Your objective: Set down the lines below, exactly, starting at the one that contains "Where should I" and stopping at the last line, inclusive. Omit pictures.

--- Input data ---

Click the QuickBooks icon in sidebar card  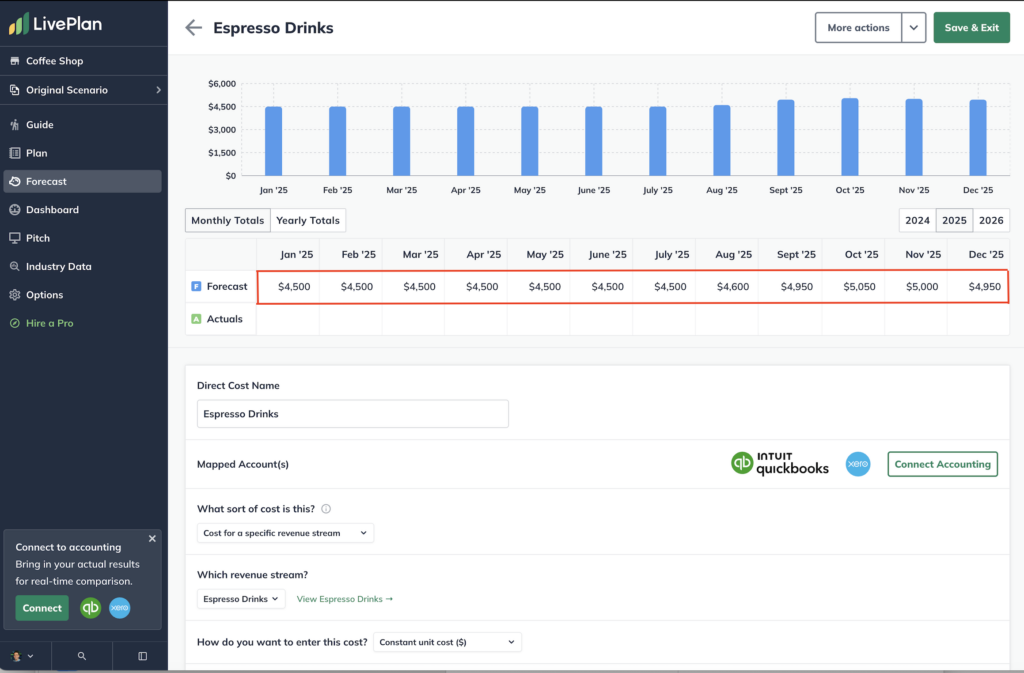click(x=91, y=608)
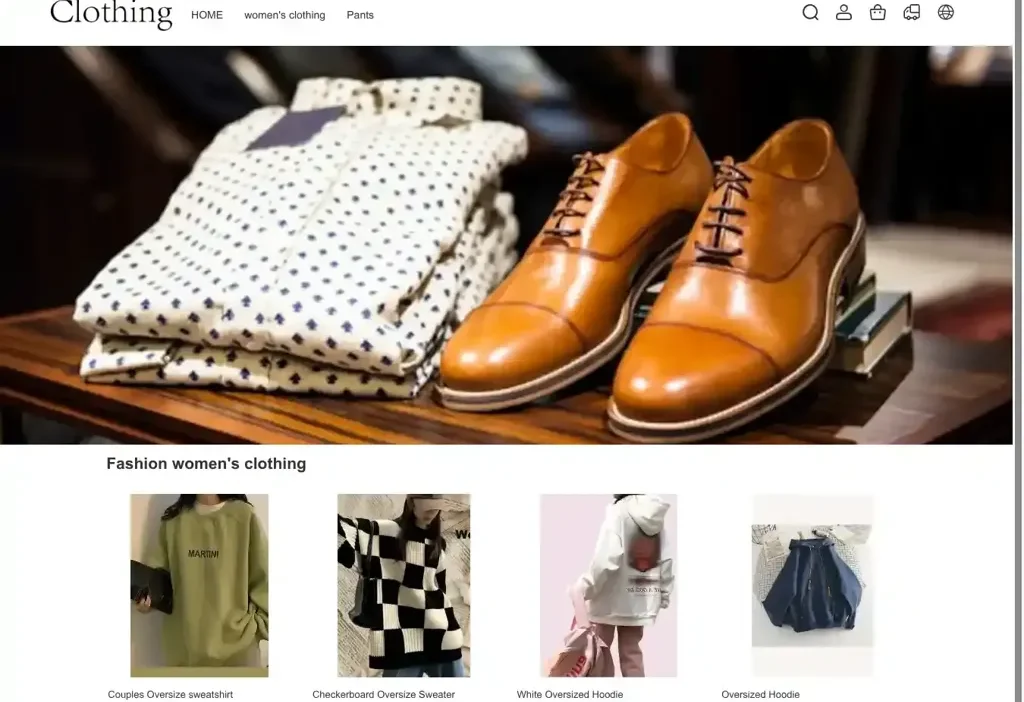Open the Oversized Hoodie product link
Image resolution: width=1024 pixels, height=702 pixels.
761,693
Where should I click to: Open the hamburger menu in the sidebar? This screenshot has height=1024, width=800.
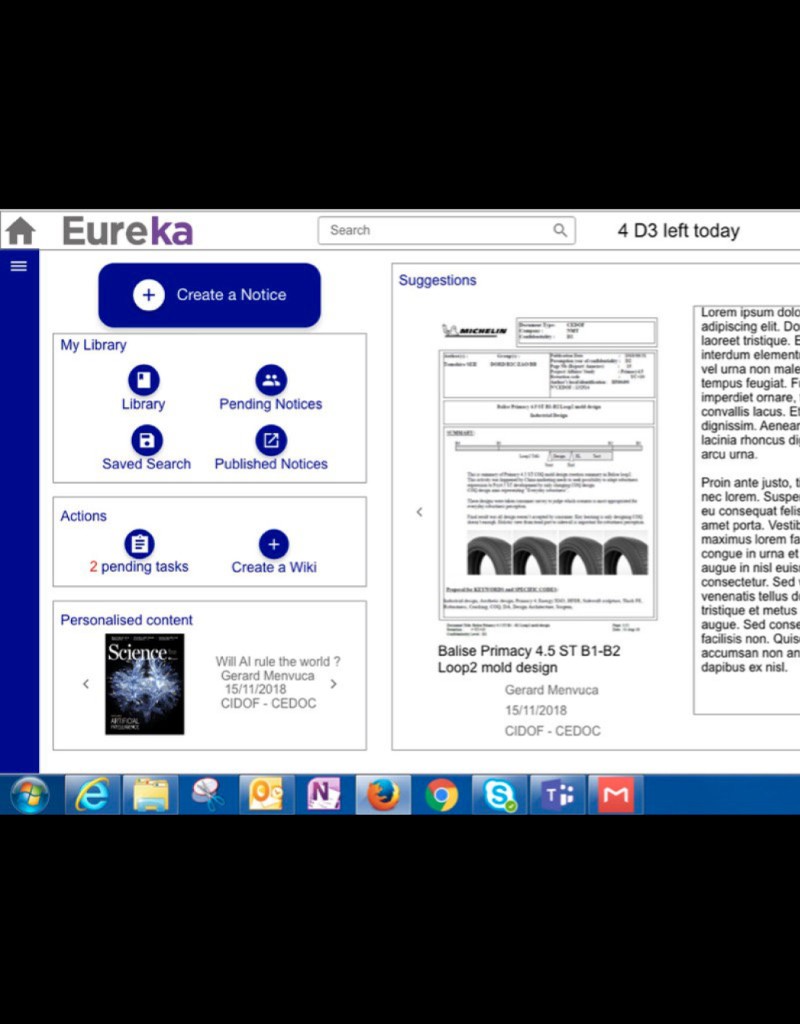pos(18,265)
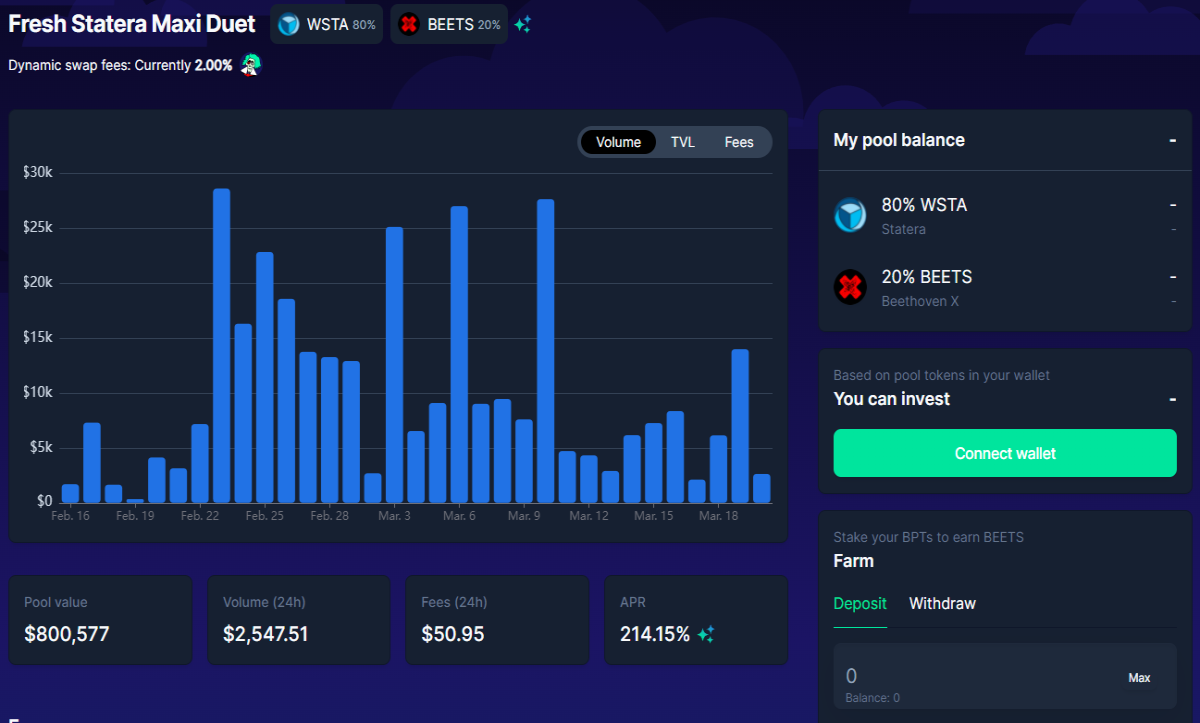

---

Response below:
Where should I click to: Open the hamburger menu in the sidebar? This screenshot has height=1024, width=800.
pos(18,265)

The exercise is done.